Но музыка тогда была повсюду, ее становилось все больше и больше, мир открывался через музыку, ибо нельзя было заткнуть эфир во всю его ширину и глубину.

Вскоре уже вовсю зазвучали «Битлз», Криденс, Литл Ричард, Адамо, Рей Конифф со своей компанией голосовых свингов и конечно же Рей Энтони Шоу, Бренда Ли, Рита Павоне, Николо Дибари, Чарли Паркер, Фрэнк Синатра, Луи Армстронг и Элла Фицджеральд. И все это разливалось на улицах города большим ковшом: подходи, наливай и пей полным горлом. У моего окна выстраивалась толпа, по вечерам и я врубал на полную мощность Элвиса Пресли, и какому тогда обкому было устоять, который с трудом выпускал на сцену Эдиту Пьеху и Эдди Рознера после долгих комиссий и прослушиваний. Вот здесь и кончилась советская власть, когда появился магнитофон и коротковолновик «Спидола», который брал запросто с шестнадцати метров «Голос Америки» из Вашингтона. И не антисоветские речи сражали тогда совок, а «Саммэ тайм» Гершвина или истошный вопль Мика Джаггера. Дальше — больше… Конечно, уютно примостились в наших домах на правах самых близких и Окуджава, и Высоцкий, и Клячкин, и Кукин, и Визбор, и Галич. Вот уж где пропустили удар так пропустили. Боялись ракетно-ядерного удара, а пропустили музыкальный.
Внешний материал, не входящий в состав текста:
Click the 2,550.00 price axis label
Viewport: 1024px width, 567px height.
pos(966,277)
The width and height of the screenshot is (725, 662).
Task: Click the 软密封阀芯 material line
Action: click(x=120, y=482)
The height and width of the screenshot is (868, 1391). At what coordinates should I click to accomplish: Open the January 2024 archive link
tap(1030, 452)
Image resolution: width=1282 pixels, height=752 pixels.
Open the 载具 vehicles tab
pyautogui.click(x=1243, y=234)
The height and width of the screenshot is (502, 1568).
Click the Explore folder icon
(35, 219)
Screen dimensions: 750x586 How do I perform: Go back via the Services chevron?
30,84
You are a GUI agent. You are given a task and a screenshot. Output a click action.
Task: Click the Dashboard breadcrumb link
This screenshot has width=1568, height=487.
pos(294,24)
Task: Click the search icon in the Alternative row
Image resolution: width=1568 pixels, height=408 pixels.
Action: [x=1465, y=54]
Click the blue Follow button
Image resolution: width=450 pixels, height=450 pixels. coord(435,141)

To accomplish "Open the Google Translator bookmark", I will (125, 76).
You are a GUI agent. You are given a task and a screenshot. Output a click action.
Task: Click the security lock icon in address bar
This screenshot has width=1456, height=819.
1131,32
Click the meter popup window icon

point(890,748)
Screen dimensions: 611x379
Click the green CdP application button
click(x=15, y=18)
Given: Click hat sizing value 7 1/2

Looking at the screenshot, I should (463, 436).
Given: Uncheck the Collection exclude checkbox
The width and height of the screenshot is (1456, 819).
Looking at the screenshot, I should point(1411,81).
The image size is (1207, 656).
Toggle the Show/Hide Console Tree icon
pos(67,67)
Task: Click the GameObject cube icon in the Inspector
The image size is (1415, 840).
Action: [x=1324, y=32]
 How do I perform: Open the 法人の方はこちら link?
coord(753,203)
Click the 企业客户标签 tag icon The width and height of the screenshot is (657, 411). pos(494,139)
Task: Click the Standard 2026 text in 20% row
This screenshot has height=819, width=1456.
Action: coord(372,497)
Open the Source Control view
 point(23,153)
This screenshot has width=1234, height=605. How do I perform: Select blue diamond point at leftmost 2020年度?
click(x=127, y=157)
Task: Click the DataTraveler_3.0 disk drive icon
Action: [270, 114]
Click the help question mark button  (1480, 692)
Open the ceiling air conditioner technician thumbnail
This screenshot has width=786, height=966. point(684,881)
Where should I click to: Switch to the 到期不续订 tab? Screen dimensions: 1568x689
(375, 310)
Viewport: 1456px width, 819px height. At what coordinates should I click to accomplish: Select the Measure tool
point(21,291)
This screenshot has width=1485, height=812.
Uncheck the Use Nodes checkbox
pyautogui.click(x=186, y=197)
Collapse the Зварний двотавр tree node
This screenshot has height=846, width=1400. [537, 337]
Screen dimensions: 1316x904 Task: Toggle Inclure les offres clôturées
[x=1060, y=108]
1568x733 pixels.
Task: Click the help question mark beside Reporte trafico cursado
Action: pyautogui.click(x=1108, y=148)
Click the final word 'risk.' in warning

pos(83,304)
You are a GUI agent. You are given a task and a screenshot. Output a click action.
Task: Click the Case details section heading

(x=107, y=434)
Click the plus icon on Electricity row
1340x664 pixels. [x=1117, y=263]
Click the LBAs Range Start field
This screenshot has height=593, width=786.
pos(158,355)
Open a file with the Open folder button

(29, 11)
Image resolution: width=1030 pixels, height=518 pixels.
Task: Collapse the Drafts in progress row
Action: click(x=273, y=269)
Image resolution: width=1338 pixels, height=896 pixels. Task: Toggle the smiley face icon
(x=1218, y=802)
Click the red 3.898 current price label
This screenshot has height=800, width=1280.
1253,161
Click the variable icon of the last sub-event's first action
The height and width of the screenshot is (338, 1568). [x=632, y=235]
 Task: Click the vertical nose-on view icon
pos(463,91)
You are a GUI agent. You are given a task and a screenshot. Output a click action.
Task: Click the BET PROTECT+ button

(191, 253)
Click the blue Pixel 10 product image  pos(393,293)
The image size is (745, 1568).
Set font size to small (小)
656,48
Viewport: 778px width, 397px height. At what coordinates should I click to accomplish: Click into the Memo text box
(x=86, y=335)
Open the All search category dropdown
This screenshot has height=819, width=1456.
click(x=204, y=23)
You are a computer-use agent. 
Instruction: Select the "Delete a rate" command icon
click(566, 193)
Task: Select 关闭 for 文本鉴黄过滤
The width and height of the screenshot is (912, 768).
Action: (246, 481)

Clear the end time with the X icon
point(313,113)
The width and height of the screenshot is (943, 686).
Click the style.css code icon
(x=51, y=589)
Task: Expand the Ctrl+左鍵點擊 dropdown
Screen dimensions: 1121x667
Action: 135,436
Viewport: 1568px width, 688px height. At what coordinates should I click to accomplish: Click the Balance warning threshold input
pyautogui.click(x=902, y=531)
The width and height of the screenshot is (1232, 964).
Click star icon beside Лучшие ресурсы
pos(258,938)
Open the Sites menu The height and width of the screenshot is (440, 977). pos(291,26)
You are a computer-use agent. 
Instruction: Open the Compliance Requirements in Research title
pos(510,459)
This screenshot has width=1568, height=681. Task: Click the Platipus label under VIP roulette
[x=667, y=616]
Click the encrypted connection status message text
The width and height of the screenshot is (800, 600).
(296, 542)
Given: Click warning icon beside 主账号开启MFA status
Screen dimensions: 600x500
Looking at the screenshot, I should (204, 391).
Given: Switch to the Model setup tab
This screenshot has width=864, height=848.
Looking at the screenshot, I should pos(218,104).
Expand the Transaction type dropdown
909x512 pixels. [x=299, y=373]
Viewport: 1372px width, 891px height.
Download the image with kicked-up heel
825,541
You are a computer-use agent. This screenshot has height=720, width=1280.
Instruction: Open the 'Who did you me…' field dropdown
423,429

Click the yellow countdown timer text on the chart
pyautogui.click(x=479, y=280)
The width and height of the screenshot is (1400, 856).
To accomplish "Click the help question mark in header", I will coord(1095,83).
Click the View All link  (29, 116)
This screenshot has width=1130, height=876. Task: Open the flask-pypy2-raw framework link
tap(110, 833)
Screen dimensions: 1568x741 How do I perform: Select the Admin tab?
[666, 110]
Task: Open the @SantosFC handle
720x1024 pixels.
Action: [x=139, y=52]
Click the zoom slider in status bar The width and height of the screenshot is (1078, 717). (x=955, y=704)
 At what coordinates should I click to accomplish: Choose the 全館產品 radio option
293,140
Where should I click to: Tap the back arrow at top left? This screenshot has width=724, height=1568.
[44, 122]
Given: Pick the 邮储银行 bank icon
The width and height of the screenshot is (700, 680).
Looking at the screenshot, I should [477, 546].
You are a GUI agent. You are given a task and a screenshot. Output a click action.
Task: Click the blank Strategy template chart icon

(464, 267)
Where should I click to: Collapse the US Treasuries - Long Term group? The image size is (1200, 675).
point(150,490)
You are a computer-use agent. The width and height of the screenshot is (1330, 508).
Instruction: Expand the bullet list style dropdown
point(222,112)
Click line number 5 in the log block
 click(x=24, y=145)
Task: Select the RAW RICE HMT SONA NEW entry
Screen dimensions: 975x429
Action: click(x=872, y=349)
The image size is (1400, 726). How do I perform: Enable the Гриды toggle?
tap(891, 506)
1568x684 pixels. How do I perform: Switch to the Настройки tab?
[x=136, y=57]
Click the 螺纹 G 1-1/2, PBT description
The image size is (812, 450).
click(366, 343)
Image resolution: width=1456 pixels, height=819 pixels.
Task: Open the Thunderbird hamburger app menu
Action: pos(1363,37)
Ибо, когда Эдит Пиаф своим скрипучим великим голосом вещала о своей любви и смерти всему миру, и у нас все понимали, что это ложь, мол, там на Западе одни беды, а у нас — другие, всем становилось ясно, что боль, трогавшая Эдит, — это и наша, и боль каждого.

А дальше еще хуже — появилась настоящая философская популярная музыка, и молодежь уже не только через сложных Рахманинова и Пендерецкого, но и через «Моди Блюз», «Кровь», пот и слезы Джетро Тал, Кинг Кримсон, Мохавишну Супертрэмп и далее везде, через «Пинк Флойд», наконец, через настоящий американский черный блюз могла кое-что понять на доступном языке родной шестиструнной и голосовых связок. И самое главное — всему этому без сожаления отдалась сама природа, она как бы слушала себя, доселе не слышанную, и мы слушали себя, доселе неслыханных, и поэтому, как говорили тогда, пиздец подкрался незаметно. Когда гэбэшники, конфисковавшие на таможнях или по стуку «Блэк шабаш» или Карлоса Сантану, не дробили пласты своими модными узконосыми шузами и не плясали на костях рок-н-ролла свой коричневый танец, а тайно тащили все это домой своим выкормышам, которые тоже торчали, как и все мы, от иглы, дрожащей в бороздке… — вот здесь совкам нужно было завязывать самим и начинать уже тогда перестройку по музыкальным нотам, а не под погребальные марши отцов коммунистической империи…

17

Демонстрации в городе были поводом для того, чтобы себя показать и других посмотреть. Надевалось самое лучшее, дефицитное. Колонны выстраивались с самого раннего утра в боковых улицах, а потом к десяти утра стекались к главной площади, где была установлена временная трибуна и на ней стояли местные партбоссы с подобающими ряшками. Они самодовольно улыбались и ждали народ, который будет снизу их любить и приветствовать. Люди брели всегда как-то вяло, и надо было их бодрить нечеловеческими здравицами, ожидая того же. И вот когда все как-то сникало, один из пузанков обхватывал микрофон, как бутылку армянского коньяка, и дул в нее: «Да здравствуют работники кирпичного завода под руководством нашей партии! На голову каждого горожанина приходится сейчас по тридцать восемь с половиной кирпичей! Ура!

Да здравствуют работники кожевенного комбината под руководством славной партии коммунистов! Два миллиона вьетнамцев и миллион камбоджийцев ходят в наших сандалиях!

Мир праху миллионам свиней, отдавших свою кожу нашим братьям по партии! Ура!

Коммунальники и виноделы, медработники, парикмахеры, спортсмены и домохозяйки! Под руководством партии Ленина вы искупали и напоили, вылечили и подстригли более тридцати процентов населения нашего города, а домохозяйка-спортсменка Копьева связала свою жизнь с чемпионом мира по плевкам в длину из Соединенных Штатов. Да здравствуют плевки в нашу сторону под руководством нашей славной компартии».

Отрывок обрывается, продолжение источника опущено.